Singular Effect of Disorder on Electronic Transport in Strong Coupling Electron-Phonon Systems

TL;DR

This study investigates how weak disorder dramatically affects electronic transport in strongly coupled electron-phonon systems, revealing enhanced resistivity, suppressed density of states, and altered temperature dependence.

Contribution

It provides a detailed analysis of disorder effects in the disordered Holstein model at strong coupling, highlighting the disorder-induced tendency towards polaron formation and transport anomalies.

Findings

Weak disorder greatly increases resistivity at zero temperature.

Disorder suppresses the density of states at the Fermi level.

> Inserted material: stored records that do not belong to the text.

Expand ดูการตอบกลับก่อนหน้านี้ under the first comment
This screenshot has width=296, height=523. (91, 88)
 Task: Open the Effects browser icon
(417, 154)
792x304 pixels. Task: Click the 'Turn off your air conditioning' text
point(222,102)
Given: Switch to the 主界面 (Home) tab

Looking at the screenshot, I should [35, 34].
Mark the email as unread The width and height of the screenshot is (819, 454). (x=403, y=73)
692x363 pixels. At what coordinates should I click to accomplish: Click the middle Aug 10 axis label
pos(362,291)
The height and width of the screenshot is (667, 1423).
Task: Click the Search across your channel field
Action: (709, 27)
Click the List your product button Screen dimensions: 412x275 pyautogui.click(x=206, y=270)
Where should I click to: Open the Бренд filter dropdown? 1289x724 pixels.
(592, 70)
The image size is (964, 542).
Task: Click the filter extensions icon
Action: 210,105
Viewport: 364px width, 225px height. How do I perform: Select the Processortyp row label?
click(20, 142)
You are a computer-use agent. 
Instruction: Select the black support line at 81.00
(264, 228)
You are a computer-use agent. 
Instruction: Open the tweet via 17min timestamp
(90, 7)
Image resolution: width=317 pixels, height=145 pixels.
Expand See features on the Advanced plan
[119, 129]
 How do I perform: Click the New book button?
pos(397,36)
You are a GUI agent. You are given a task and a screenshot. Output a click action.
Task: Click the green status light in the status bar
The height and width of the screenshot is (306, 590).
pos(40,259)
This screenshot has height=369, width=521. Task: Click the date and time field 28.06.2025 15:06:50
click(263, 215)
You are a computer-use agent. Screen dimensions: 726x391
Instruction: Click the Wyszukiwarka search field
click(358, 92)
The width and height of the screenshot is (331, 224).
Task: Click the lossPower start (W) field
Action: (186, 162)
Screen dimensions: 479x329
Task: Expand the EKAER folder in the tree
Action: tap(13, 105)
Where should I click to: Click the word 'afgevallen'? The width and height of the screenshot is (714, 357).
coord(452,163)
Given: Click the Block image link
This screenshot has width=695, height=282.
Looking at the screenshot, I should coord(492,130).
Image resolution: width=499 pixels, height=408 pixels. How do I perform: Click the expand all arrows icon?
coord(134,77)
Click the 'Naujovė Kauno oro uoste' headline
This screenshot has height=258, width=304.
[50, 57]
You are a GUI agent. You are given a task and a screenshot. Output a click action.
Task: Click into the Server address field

Transport behavior shifts to insulating-like with decreasing temperature.

Abstract

We solve the disordered Holstein model in three dimensions considering the phonon variables to be classical. After mapping out the phases of the `clean' strong coupling problem, we focus on the effect of disorder at strong electron-phonon (EP) coupling. The presence of even weak disorder (i) enormously enhances the resistivity (\rho) at T=0, simultaneously suppressing the density of states at the Fermi level, (ii) suppresses the temperature dependent increase of \rho, and (iii) leads to a regime with d\rho/dT <0. We locate the origin of these anomalies in the disorder induced tendency towards polaron formation, and the associated suppression in effective carrier density and mobility. These results, explicitly at `metallic' density, are of direct relevance to disordered EP materials like covalent semiconductors, the manganites, and to anomalous transport in the A-15 compounds.